In the three best potential provinces, the total electrical energy produced by rice straw biomass is approximately 1251 GWh/year, which equals 14.69% of domestic energy production and 31.38% of imported energy in 2020. In the present study, the application of 10 MW rice straw-fired power plants is estimated to avoid 1.06 mln t CO₂/annum emissions compared to the same power generation at the coal-fired power plant. It also produces emission avoidance of 0.61 mln t CO₂/annum and 0.02 mln t CO/annum compared to those from open-field burning. In terms of potential solutions, the energy generation from the grid energy mix may be a tool that can balance the emissions. However, a cost–benefit analysis should be carefully carried out in order to ensure national capacity, especially for a developing country such as Cambodia.

5. Conclusions

Findings from this study are essential for the 10 MW biomass-fired power plant planning in Cambodia. Our principal conclusions are presented, as follows:

(1)

In the operation of biomass plants with profitability occurring in earlier years, it is vital to aim at the factors that reduce the initial investment cost in the analysis. However, the crucial points are to maximize the income.

(2)

The two valuable points to boost the income are increasing the LCOE and the operation time.
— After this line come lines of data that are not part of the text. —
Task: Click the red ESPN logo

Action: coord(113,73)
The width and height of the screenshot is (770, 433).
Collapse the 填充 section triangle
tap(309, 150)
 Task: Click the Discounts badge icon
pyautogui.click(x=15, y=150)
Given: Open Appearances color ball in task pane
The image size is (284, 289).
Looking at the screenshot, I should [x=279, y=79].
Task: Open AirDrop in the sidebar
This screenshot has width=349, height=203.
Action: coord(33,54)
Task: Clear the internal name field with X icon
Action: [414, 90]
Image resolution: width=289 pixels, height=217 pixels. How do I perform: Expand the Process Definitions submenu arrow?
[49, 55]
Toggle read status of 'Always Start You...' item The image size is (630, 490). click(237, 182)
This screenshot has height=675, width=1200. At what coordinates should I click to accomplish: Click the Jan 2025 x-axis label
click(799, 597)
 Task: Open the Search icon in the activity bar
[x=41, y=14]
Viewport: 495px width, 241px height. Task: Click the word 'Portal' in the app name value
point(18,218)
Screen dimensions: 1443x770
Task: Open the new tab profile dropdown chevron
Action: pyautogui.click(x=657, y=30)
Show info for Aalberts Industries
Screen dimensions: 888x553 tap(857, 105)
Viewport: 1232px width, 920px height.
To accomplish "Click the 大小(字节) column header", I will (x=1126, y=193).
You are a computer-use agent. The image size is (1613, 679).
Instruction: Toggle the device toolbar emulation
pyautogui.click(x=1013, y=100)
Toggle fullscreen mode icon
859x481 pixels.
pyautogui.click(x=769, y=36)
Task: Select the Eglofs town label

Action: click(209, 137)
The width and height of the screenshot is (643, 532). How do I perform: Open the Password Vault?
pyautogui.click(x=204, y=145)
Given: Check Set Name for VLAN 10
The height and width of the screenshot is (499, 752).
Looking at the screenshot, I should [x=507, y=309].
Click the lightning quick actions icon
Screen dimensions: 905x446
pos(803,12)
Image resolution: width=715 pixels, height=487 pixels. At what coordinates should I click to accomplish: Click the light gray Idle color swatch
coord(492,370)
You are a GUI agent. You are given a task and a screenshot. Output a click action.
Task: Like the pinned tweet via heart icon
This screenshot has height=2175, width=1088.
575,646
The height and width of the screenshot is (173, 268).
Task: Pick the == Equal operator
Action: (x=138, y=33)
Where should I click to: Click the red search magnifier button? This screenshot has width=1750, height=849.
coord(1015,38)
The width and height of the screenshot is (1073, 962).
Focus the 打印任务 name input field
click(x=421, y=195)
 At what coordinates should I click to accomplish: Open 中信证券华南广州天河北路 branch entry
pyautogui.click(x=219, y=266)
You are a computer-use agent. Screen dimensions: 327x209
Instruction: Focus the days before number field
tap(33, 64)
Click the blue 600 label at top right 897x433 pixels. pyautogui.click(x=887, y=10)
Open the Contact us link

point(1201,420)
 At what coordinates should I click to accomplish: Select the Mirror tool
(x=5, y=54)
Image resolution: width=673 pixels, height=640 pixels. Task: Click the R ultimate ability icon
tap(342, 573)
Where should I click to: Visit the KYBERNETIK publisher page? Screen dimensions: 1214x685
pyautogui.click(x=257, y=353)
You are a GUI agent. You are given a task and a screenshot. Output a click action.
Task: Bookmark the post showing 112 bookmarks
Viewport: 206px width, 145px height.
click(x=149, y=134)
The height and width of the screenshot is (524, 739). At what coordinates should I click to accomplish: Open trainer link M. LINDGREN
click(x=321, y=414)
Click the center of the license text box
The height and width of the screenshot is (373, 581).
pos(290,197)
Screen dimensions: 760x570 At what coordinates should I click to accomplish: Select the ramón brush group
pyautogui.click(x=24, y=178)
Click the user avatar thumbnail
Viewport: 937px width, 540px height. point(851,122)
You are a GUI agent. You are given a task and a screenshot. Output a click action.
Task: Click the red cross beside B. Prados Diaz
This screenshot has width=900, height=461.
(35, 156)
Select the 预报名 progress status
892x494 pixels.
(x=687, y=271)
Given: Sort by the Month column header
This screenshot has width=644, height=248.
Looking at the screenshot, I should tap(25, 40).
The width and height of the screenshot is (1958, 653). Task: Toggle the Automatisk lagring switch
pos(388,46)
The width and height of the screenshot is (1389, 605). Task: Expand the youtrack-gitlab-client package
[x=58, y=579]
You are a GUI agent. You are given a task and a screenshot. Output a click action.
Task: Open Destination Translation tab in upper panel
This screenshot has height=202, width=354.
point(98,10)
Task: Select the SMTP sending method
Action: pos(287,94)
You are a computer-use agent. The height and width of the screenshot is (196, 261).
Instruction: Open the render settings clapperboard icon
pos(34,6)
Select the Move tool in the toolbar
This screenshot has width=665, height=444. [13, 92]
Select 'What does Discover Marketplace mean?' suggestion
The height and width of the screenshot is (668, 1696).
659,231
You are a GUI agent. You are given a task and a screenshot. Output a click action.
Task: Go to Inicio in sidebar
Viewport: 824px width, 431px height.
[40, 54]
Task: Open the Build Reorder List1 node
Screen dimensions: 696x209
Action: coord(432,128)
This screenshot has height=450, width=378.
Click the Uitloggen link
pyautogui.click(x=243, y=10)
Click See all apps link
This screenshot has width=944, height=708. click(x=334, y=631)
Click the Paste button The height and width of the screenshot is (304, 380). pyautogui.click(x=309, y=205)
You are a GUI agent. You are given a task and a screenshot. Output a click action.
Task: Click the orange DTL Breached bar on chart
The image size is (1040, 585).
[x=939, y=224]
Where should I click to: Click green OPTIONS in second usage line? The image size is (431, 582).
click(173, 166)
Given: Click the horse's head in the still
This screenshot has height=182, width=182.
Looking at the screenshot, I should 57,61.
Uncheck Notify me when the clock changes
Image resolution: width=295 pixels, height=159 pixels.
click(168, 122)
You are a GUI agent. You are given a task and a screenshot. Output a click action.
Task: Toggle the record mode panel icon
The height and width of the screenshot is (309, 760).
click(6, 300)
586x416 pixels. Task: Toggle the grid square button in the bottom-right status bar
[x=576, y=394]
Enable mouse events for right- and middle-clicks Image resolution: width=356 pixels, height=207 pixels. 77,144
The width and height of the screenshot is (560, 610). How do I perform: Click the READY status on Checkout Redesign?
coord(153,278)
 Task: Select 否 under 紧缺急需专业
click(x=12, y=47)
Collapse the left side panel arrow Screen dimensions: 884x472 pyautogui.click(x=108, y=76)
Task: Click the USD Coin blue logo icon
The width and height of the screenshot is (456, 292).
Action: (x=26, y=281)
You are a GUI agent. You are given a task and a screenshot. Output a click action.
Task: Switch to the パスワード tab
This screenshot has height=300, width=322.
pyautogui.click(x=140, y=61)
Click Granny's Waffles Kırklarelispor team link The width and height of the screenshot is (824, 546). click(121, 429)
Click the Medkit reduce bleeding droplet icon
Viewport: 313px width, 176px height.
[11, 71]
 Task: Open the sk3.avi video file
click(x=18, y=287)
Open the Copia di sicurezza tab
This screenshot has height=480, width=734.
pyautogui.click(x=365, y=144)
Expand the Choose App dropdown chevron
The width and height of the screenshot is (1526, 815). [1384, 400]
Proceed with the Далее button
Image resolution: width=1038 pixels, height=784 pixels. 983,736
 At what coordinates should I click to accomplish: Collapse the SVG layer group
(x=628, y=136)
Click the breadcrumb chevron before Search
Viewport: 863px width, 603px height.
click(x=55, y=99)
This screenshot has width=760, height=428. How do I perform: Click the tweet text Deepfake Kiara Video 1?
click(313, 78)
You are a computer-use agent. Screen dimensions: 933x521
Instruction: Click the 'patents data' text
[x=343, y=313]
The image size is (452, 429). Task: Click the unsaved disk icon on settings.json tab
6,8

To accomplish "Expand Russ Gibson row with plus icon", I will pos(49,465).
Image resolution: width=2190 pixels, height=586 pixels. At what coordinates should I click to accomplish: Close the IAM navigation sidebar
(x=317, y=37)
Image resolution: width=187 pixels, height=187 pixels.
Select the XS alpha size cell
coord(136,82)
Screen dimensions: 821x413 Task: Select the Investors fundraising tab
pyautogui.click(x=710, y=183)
Therefore, before operating small-scale biomass-fired power plants, how much the LCOE can request from the customers within the zone of possible agreement should be studied in detail.

(3)

Enhancement of the time operation counts as the boosted factor. The amount of annual electricity customers require and the study of biomass feedstock to feed the power plant are critical points in the operation of the biomass-fired power plant.

(4)

In the current study, the estimation was just based on rice-grain production to find the potential rice straw residue, energy conversion, and emission avoidance. Nevertheless, the actual situation should focus on the rice straw’s density collection to make the biomass operation more practical.

(5)

The application of rice straw conversion to bioenergy provides electrical energy and emission avoidance. Moreover, worthless waste could be utilized by causing the improvement of villagers’ economies.